Task to complete
Reproduce word for word the passage of the Philippine peace pact text between "The Government of" and "people (Num 6:26).", inclusive.

THE GARDENER’S TALE OF SHALOM AND SALAAM: A CHANCE TO END THE LONGEST WAR Part 1 of 2

The Government of the Republic of the Philippines has at last signed a Peace Pact with the Moro Islamic Liberation Front (MILF).

 Can – will – both sides deliver on the promised requirements for Peace soon enough?

Instead of focusing on the current event, the Gardener has chosen to go back a bit in time…to understand. 

The biblical language of Peace

In biblical language, peace is much more than the simple absence of war: it represents the fullness of life (cf. Mal 2:5), the effect of God’s blessing on his people (Num 6:26).

Peace produces fruitfulness (Is 48:19), well-being (cf. Is 48:18), prosperity (cf. Is 54:13), absence of fear (cf. Lev 26:6) and profound joy (cf. Pr 12:20).

Source material
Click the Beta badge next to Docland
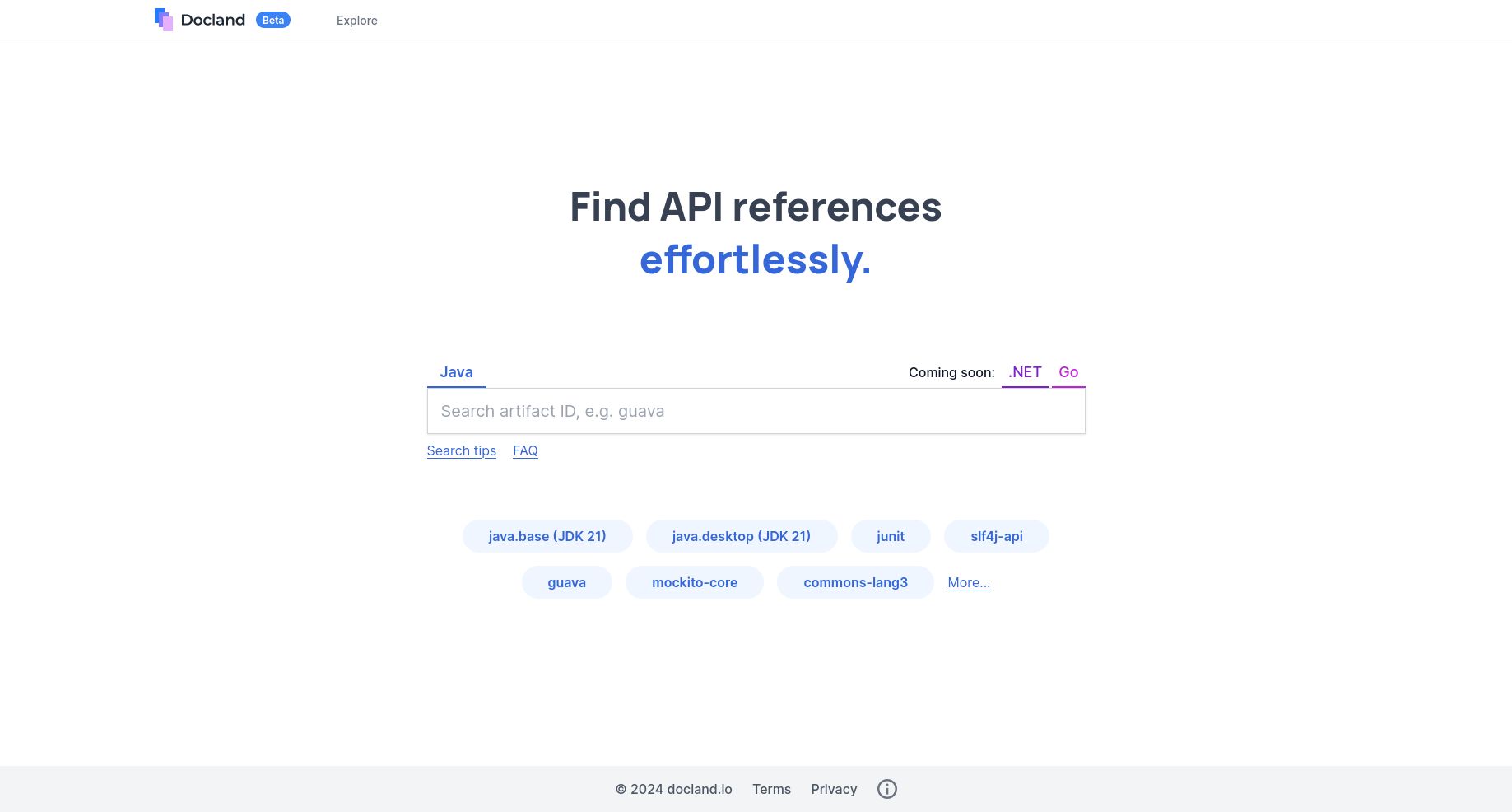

Result of this exercise
The Government of the Republic of the Philippines has at last signed a Peace Pact with the Moro Islamic Liberation Front (MILF).

 Can – will – both sides deliver on the promised requirements for Peace soon enough?

Instead of focusing on the current event, the Gardener has chosen to go back a bit in time…to understand. 

The biblical language of Peace

In biblical language, peace is much more than the simple absence of war: it represents the fullness of life (cf. Mal 2:5), the effect of God’s blessing on his people (Num 6:26).